* _Task requirements_
Reproduce the lines of the items below verbatim, starting at the line that contains "The width and height of the screenshot is (1366, 753)." and continuing through the end of the items, both ends included.

* _Entries_

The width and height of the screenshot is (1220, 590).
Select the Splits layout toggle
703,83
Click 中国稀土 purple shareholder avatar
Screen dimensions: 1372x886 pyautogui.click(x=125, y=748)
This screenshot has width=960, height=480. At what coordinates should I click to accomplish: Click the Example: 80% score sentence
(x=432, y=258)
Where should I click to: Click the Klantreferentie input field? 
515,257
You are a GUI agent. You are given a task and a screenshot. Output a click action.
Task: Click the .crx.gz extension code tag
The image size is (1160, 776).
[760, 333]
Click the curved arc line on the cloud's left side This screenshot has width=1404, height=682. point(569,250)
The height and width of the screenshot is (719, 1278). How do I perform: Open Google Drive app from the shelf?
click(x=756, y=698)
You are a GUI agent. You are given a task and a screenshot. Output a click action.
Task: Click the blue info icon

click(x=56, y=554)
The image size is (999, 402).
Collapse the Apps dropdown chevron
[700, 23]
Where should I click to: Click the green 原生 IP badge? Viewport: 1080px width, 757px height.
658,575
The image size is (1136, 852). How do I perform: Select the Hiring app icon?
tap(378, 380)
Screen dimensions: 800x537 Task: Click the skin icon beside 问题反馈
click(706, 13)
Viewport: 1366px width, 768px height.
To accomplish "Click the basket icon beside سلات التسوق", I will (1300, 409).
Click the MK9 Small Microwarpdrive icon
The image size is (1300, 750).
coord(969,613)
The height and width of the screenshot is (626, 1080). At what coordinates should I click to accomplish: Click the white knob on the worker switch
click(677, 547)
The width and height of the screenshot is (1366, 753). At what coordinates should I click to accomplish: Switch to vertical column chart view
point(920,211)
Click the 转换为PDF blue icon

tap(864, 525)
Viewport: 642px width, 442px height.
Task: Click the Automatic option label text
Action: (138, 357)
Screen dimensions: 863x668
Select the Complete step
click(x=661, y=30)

* _The output_
The width and height of the screenshot is (1366, 753). At what coordinates should I click to accomplish: Switch to vertical column chart view
point(920,211)
Click the 转换为PDF blue icon

tap(864, 525)
Viewport: 642px width, 442px height.
Task: Click the Automatic option label text
Action: (138, 357)
Screen dimensions: 863x668
Select the Complete step
click(x=661, y=30)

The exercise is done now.